__Requirement__. Word for word, transcribe the data below from the line with "This screenshot has width=1024, height=945." to the line with "You are a computer-use agent. The image size is (1883, 888).", keeping both of those lines.

__Provided data__.
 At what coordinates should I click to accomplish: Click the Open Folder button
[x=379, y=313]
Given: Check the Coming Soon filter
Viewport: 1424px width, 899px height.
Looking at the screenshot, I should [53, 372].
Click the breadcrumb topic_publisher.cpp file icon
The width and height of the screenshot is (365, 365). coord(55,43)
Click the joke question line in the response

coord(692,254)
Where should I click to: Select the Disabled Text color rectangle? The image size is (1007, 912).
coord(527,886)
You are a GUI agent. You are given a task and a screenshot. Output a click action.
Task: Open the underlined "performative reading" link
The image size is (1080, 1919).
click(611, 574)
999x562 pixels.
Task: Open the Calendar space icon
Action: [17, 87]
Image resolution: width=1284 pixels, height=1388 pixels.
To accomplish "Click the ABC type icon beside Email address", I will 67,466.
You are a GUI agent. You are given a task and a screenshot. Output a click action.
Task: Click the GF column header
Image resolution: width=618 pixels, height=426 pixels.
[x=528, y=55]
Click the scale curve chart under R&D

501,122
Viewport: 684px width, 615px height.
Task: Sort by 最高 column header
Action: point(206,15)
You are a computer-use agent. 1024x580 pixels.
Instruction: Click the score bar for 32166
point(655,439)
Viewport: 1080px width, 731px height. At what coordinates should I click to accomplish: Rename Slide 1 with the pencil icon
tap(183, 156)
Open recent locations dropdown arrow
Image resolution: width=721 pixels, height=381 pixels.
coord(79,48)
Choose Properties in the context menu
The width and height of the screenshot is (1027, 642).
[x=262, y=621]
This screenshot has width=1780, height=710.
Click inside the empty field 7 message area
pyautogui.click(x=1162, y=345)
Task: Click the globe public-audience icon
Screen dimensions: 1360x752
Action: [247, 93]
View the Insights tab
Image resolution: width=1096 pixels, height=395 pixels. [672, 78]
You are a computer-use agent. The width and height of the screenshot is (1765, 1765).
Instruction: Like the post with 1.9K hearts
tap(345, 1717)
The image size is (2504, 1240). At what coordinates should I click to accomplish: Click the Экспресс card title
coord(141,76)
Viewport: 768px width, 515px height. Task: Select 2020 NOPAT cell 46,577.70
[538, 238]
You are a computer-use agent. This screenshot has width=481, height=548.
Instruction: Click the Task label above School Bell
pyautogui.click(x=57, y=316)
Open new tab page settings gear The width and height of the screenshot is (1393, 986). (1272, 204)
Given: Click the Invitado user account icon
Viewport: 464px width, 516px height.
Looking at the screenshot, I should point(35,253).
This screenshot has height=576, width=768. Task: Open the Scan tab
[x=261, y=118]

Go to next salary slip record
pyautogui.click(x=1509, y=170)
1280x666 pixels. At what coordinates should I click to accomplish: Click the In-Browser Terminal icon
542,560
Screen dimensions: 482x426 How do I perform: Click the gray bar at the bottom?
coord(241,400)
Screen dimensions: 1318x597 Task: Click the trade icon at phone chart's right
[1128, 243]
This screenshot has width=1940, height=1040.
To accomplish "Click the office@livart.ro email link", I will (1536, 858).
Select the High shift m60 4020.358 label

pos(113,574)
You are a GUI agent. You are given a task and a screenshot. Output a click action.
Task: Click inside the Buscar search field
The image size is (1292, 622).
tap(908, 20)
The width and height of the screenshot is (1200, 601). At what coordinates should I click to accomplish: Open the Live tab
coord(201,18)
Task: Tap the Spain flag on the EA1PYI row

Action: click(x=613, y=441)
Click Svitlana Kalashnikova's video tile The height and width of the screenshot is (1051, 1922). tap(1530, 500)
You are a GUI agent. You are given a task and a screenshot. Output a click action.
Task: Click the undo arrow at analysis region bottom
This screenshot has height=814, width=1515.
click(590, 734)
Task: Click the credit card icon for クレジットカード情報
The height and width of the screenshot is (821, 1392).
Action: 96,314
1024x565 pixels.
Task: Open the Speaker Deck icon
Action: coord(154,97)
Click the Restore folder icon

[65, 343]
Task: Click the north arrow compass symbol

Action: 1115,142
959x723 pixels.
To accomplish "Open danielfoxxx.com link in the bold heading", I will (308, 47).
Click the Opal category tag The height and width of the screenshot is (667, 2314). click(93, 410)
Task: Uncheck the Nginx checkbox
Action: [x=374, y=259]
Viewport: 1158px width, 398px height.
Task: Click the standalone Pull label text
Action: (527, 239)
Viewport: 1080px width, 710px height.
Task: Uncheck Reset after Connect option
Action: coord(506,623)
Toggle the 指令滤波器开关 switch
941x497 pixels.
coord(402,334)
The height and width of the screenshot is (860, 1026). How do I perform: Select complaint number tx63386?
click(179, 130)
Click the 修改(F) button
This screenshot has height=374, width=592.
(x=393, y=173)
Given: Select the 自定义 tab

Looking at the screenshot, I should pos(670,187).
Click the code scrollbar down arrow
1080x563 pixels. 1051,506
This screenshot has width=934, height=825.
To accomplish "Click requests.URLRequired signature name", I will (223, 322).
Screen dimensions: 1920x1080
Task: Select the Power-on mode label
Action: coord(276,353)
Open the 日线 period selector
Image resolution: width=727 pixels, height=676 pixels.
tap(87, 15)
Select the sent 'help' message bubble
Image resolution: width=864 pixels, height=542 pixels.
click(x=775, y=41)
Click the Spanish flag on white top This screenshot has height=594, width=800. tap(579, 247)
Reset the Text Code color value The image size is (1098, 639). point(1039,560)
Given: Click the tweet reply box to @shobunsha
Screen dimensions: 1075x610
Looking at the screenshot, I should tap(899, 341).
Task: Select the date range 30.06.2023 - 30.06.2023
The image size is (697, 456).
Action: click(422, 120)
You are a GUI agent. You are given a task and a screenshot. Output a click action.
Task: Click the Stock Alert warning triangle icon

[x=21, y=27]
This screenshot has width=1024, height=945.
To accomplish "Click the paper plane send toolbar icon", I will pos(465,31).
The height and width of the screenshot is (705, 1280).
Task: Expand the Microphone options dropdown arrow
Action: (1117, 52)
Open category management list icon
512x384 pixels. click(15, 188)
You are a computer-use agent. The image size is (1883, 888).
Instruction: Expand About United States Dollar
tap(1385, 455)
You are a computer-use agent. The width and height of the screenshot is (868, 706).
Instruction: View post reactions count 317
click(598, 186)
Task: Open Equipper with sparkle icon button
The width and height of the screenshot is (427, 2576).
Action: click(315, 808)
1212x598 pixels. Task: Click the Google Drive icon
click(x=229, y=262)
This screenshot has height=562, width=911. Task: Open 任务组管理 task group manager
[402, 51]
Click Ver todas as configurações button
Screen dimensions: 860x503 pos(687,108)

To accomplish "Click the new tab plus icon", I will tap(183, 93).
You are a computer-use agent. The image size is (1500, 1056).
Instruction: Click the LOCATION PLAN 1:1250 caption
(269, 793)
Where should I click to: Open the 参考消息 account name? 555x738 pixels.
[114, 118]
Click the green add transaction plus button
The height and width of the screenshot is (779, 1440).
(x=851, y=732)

__Result of this task__.
This screenshot has width=1024, height=945.
To accomplish "Click the paper plane send toolbar icon", I will pos(465,31).
The height and width of the screenshot is (705, 1280).
Task: Expand the Microphone options dropdown arrow
Action: (1117, 52)
Open category management list icon
512x384 pixels. click(15, 188)
You are a computer-use agent. The image size is (1883, 888).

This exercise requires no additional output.